The first grandma might start:

We were poor, but I didn’t know that until I first went to school and found out that other little girls wore dresses that weren’t made out of flour sacks.

Grandma in the Pokey might start:

Now, you listen here. If I shoot a man between the eyes — and I’m not admitting I did anything of the kind — you had best believe I was acting in self defense. To let that black-hearted thieving scoundrel live even another minute would have been the death of me.

The first grandma may have a great story to tell, and she may write it down and sell it and find a niche audience and do very well. This Mitford-type approach is not so much my cuppa tea. I’m far more interested in the second grandma, grandma with a gun. She’s got a story to tell, but it’s only going to be one layer of a very complicated story, and I’ll have to pay close attention because now and then she’ll let her guard down and I’ll get a glimpse of what was really happening, how she came to shoot Jimmy O’Toole, he of the prize winning dahlias, between the eyes.

Here’s a setup that begs for a first person unreliable narrator:

Joan’s car is sitting in the garage with one fender smashed in, a ticket on the windshield, and the unmistakable smell of a common Illegal Substance wafting out a broken window. And the gas tank, which was full yesterday afternoon at three, is on empty.

Joan walks upstairs to the bedroom her twin daughters share and wakes them less than gently. They peek at her from underneath the covers.

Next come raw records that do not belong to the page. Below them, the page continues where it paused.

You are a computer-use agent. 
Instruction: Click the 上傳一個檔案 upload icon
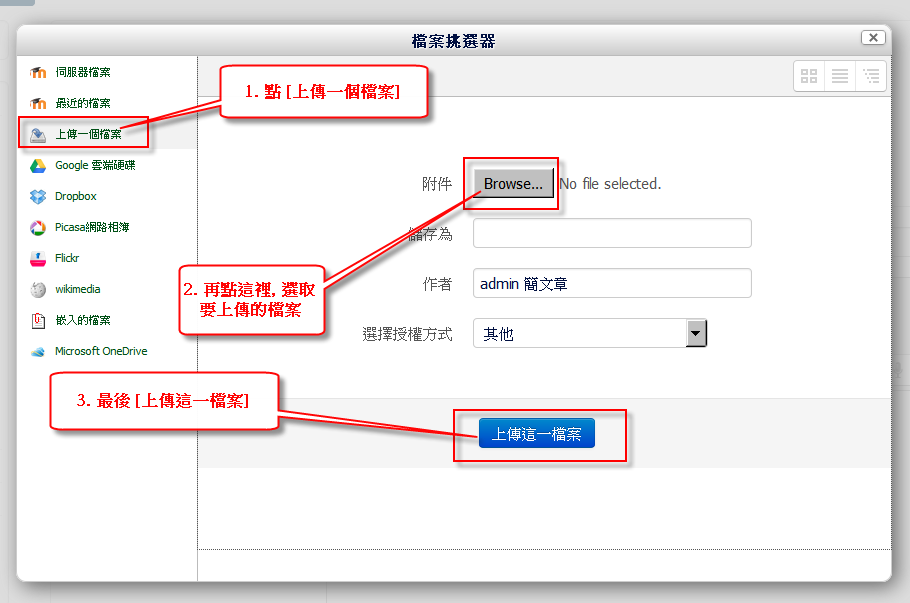[38, 134]
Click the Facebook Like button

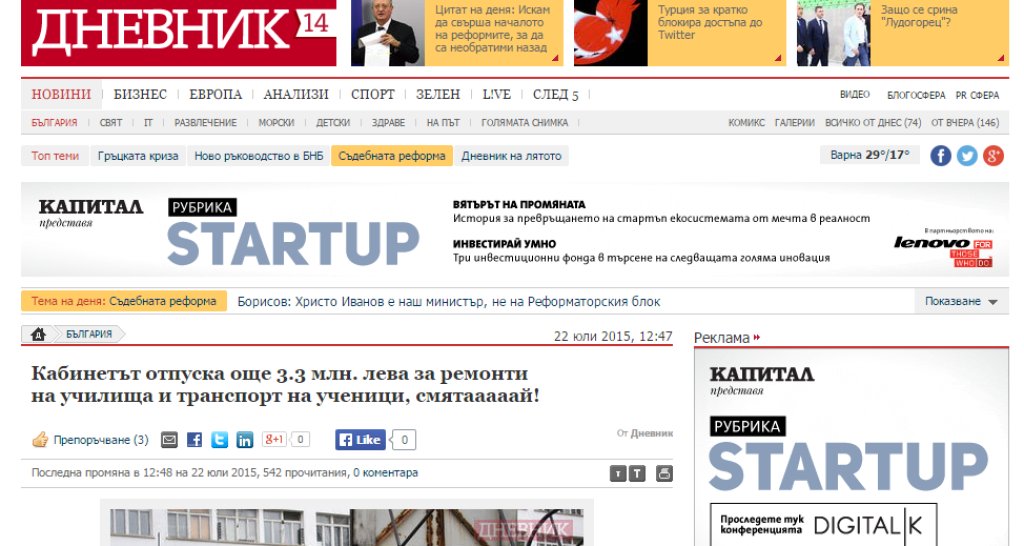[x=360, y=440]
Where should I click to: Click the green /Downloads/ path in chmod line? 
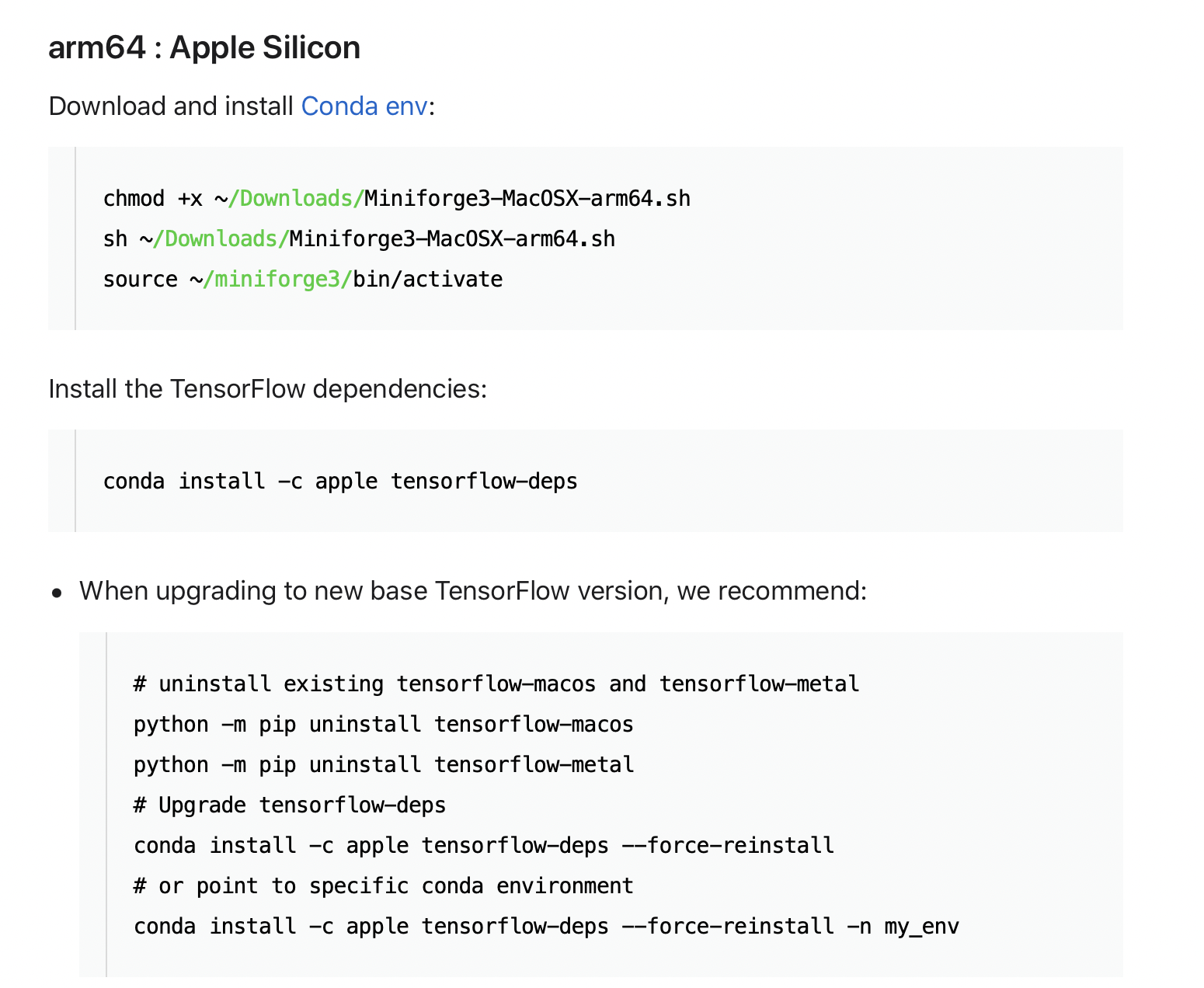[x=296, y=199]
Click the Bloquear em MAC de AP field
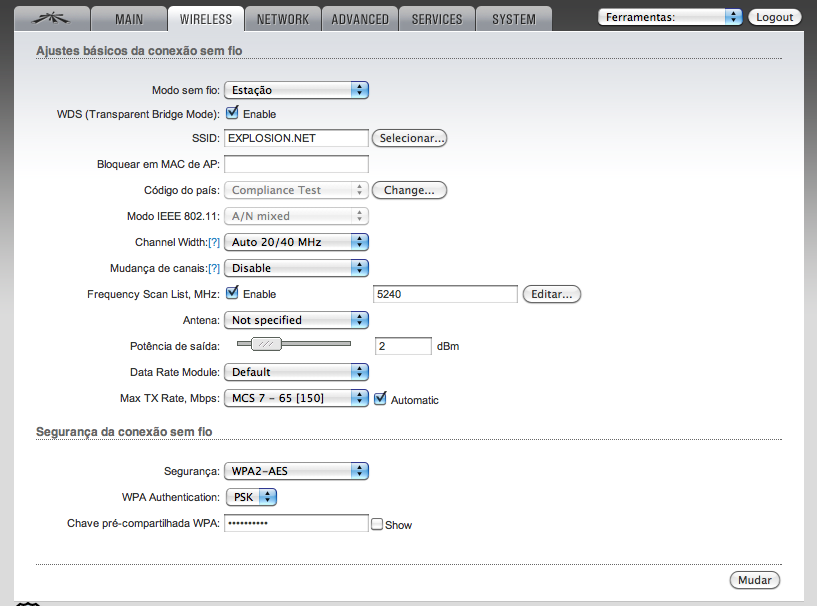This screenshot has height=606, width=817. pos(296,164)
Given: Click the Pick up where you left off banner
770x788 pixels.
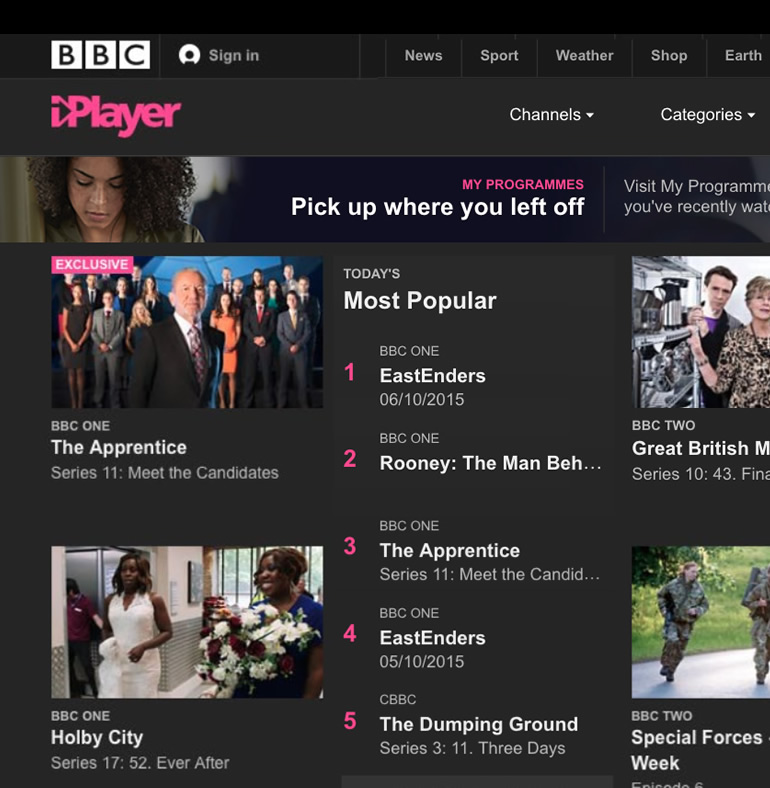Looking at the screenshot, I should 385,200.
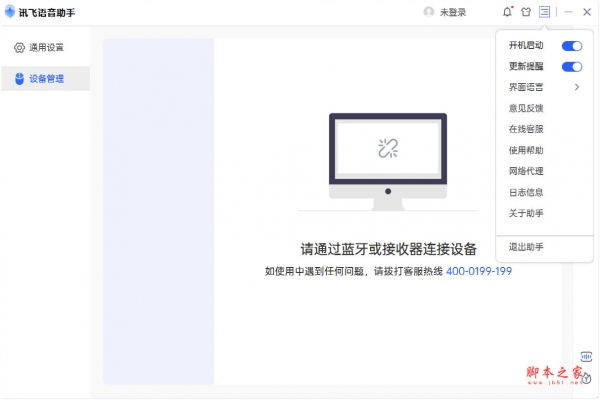View 日志信息 from the menu

(526, 192)
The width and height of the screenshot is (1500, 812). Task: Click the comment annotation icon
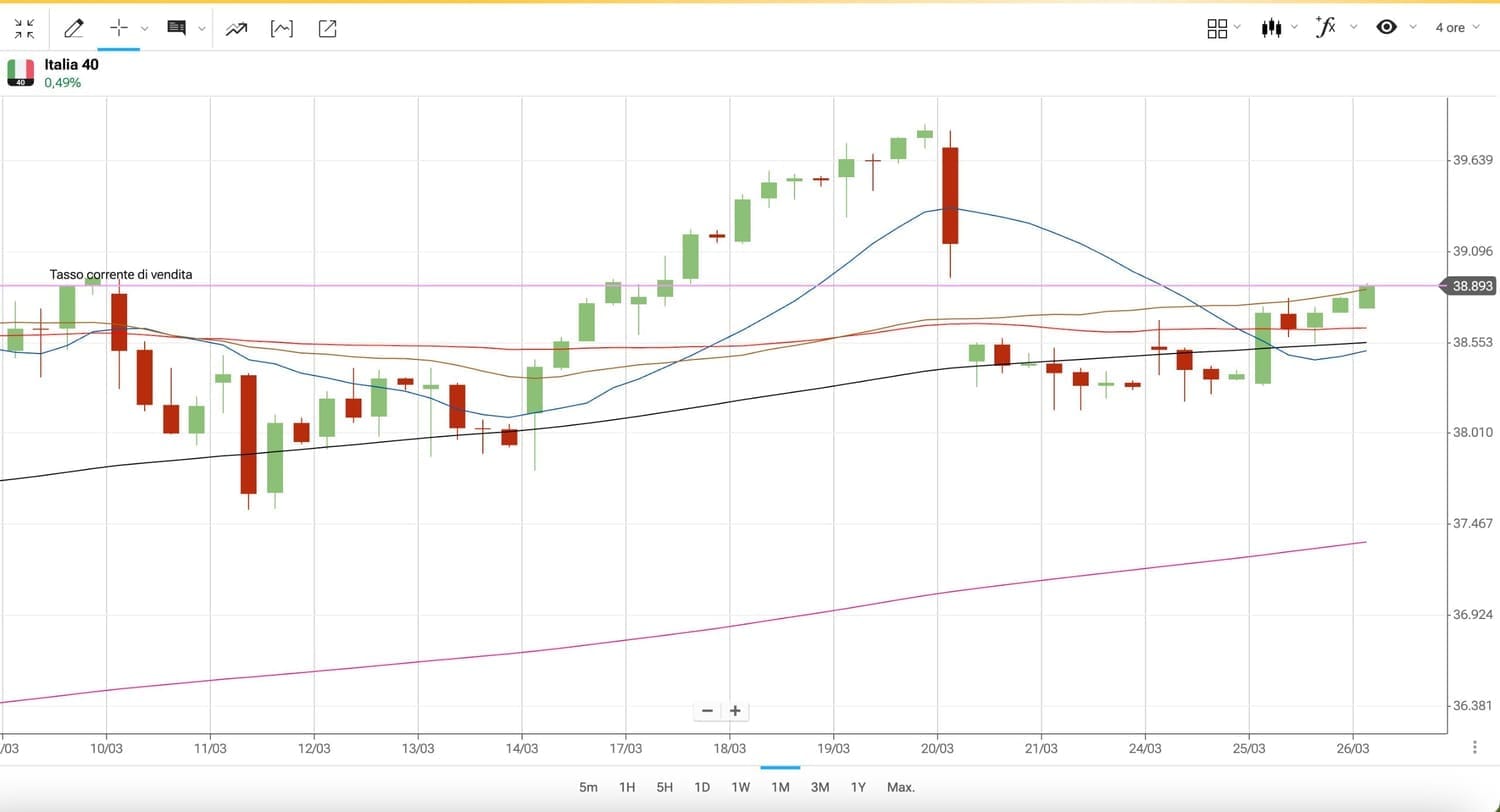click(176, 28)
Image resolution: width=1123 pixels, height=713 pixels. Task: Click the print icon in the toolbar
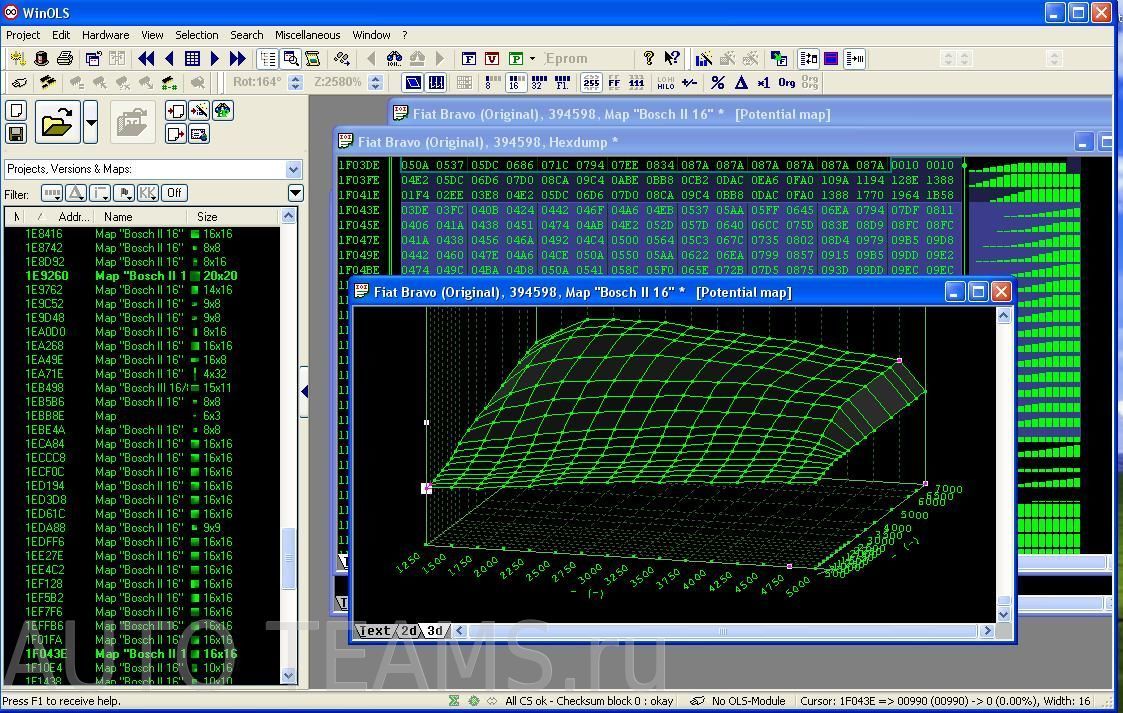(x=65, y=59)
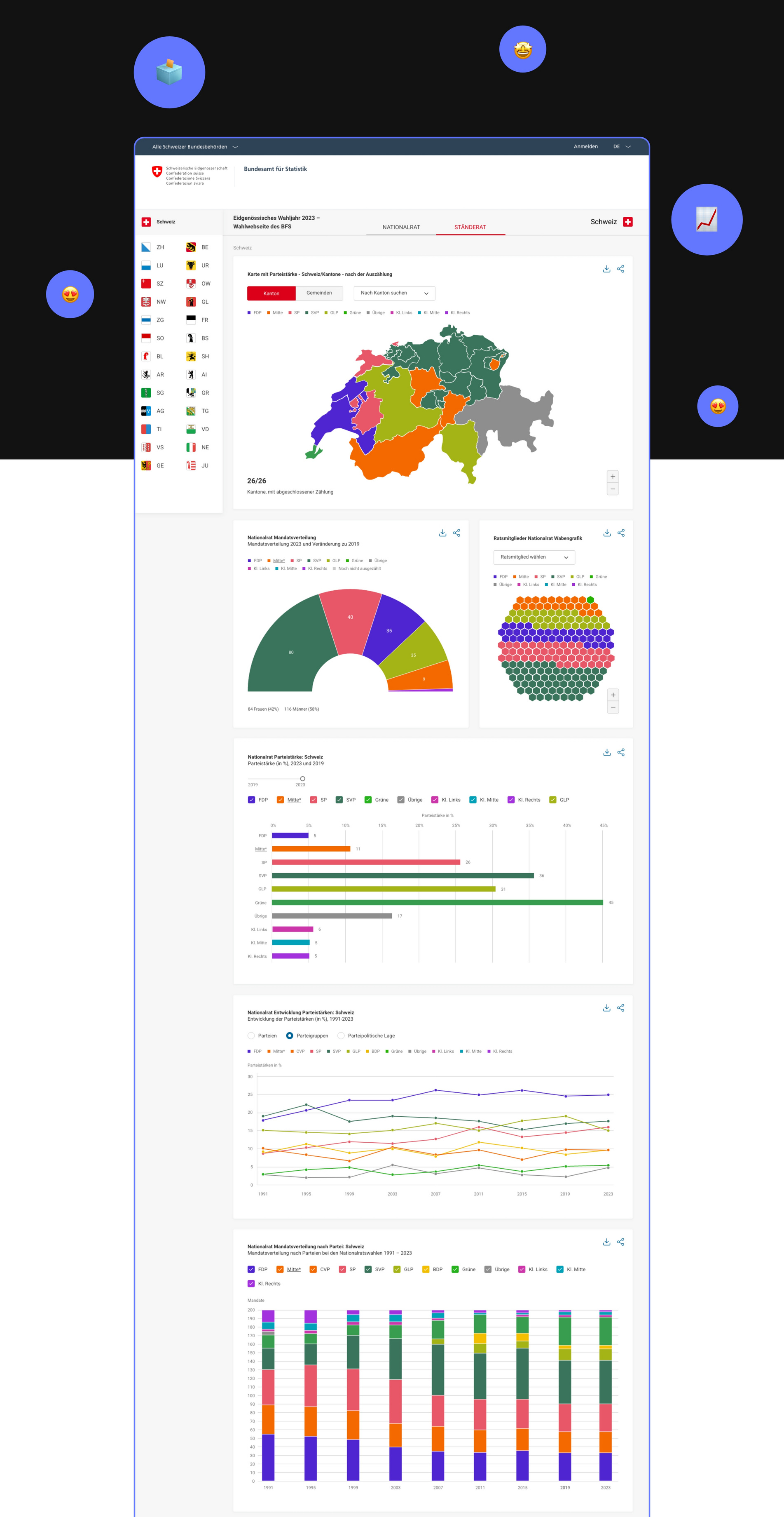Switch map view to Gemeinden
Screen dimensions: 784x1517
point(319,293)

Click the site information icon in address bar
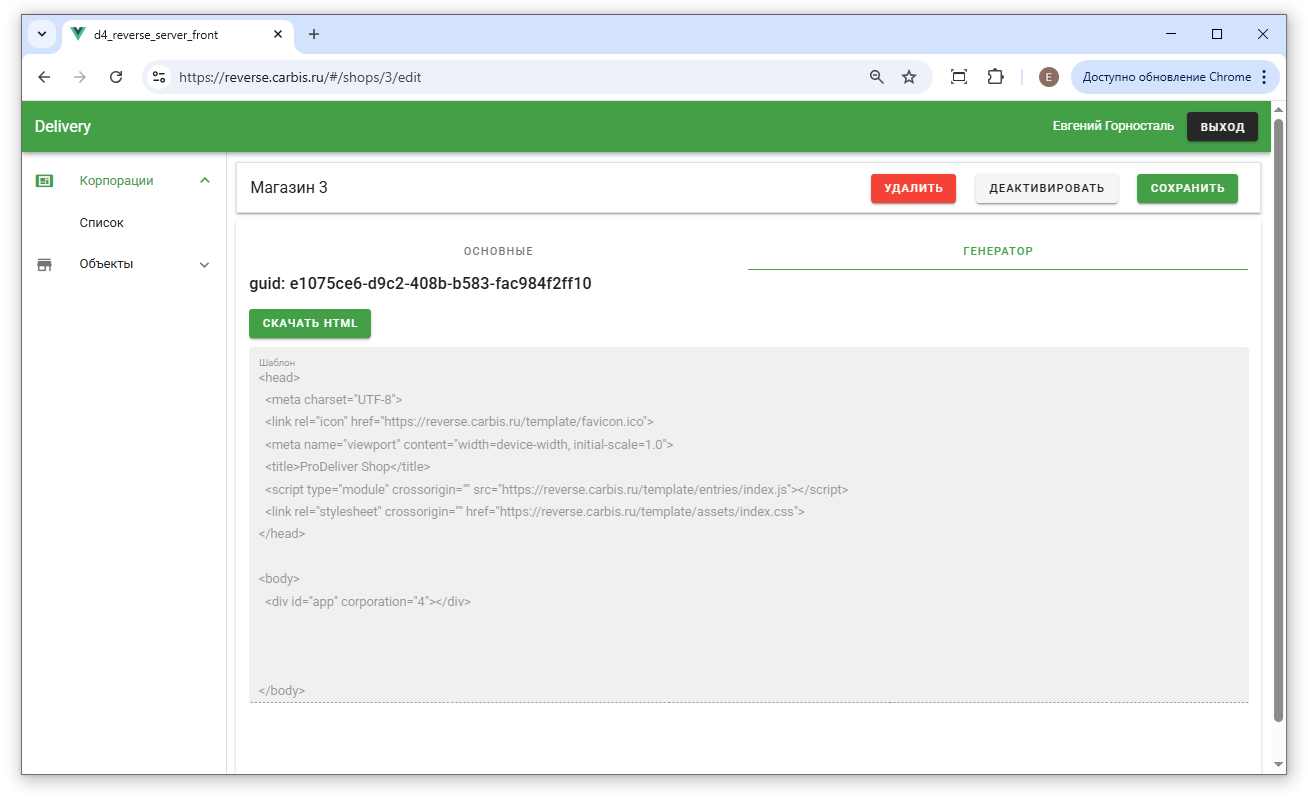159,77
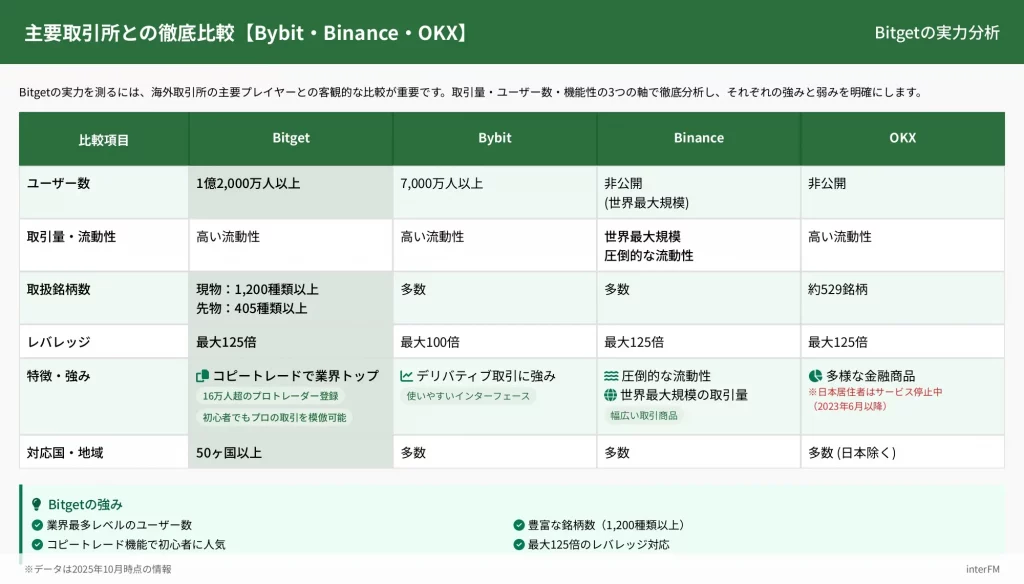Click the 使いやすいインターフェース tag
The width and height of the screenshot is (1024, 584).
tap(468, 396)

Talk, says Joan. And it better be good.

All first person narrators are unreliable to some extent. They are limited by their own observations and memories, by motivations hidden and in plain sight, by necessity. But a true unreliable narrator is exciting. That narrator is a cat in a sack. Maybe a really mad cat with very long claws and a score to settle. Maybe a desperate little cat whose been lying so long to stay out of trouble’s way that she’s forgot how to tell the truth. Or maybe an evil cat, one who likes to mess with your mind. Purr and slash, just for the hell of it.
Two unreliable narrators come to mind first. Eudora Welty‘s “Why I live at the P.O.” is a wonderful short story with a narrator who will stick around in your head for a long time. And then there’s Stephen King’s Dolores Claiborne. If you are at all interested in unabridged audio, this book was produced beautifully and perfectly narrated by Frances Sternhagen with a pitch-perfect Maine accent (PW review here).

Dolores is a fantastic unreliable narrator, because she herself isn’t completely sure what happened, and what she wants to happen. She’s got strong opinions and she’s not afraid to tell you exactly what’s on her mind. Or at least, the parts she can bear to speak out loud.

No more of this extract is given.